A European Central Bank policymaker said on Friday the bank had had a “very serious” debate about cutting interest rates this week and that a cut was possible next year if the euro zone economy does not pick up, Reuters reported.
The German and Austrian central banks separately suggested such a pick up is unlikely, forecasting scant growth in their economies in 2013.
The ECB kept interest rates on hold on Thursday, but Governing Council members held “a wide discussion” about cutting interest rates from their current record low of 0.75 per cent.
Jozef Makuch, one of the Council members, used the term “very serious” on Friday to describe the debate.
“If the situation does not improve, and there is relatively a small chance there will be a significant improvement, it is possible to expect a move in interest rates next year,” said Makuch, who is also the governor of Slovakia’s central bank.
The latest growth forecasts paint a gloomy picture.
The Bundesbank expects Germany’s economy to grow just 0.4 per cent next year, down from a June forecast of 1.6 per cent.
The new projection is marked by “a high degree of uncertainty”, it added, and “the balance of risks is on the downside”.

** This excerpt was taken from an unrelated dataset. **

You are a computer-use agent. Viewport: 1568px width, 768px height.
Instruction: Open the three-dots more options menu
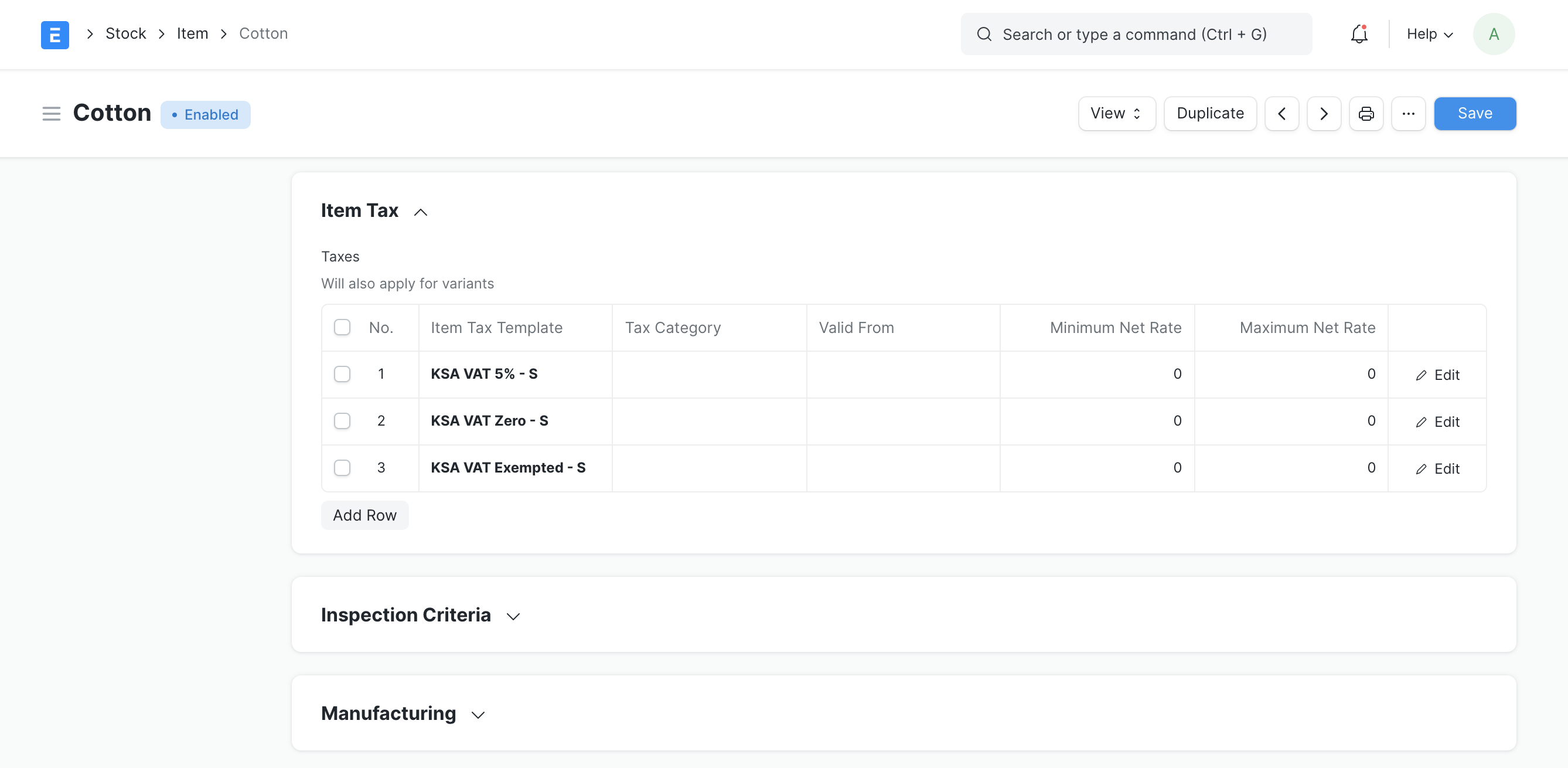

Austria’s central bank cut its 2013 growth forecast for the country’s export-dependent economy to 0.5 per cent from the 1.7 per cent it had expected in June, due to the global downturn, weak investment and sluggish consumer spending.
The downward revisions come a day after the ECB lowered its forecasts for next year, pointing to weaker growth prospects for the bloc’s core countries such as Germany, France and the Netherlands.
“Given the difficult economic situation in some euro-area countries and widespread uncertainty, economic growth will be lower than previously assumed,” the Bundesbank said.
“The cyclical outlook for the German economy has dimmed. Enterprises are cutting back their investment and hiring fewer new staff,” the German central bank added.
Germany has been a key growth driver of the euro zone, now in its second recession since 2009, but the country’s resilience to the crisis is wearing thin and the central bank’s new projections reflect this.
Germany could even enter a recession — defined as two consecutive quarters of negative growth — the Bundesbank said, “There are even indications that economic activity may fall in the final quarter of 2012 and the first quarter of 2013.”
The euro, which had dropped earlier in the day against the dollar after the growth forecasts were published, extended its fall after Makuch’s comments.
Economists expect the German economy to contract in the fourth quarter but to improve as soon as in the first quarter.
“The Bundesbank is quite negative about next year,” said ABN Amro economist Aline Schuiling. “What we are currently seeing is more and more evidence that the global industrial cycle is bottoming out.”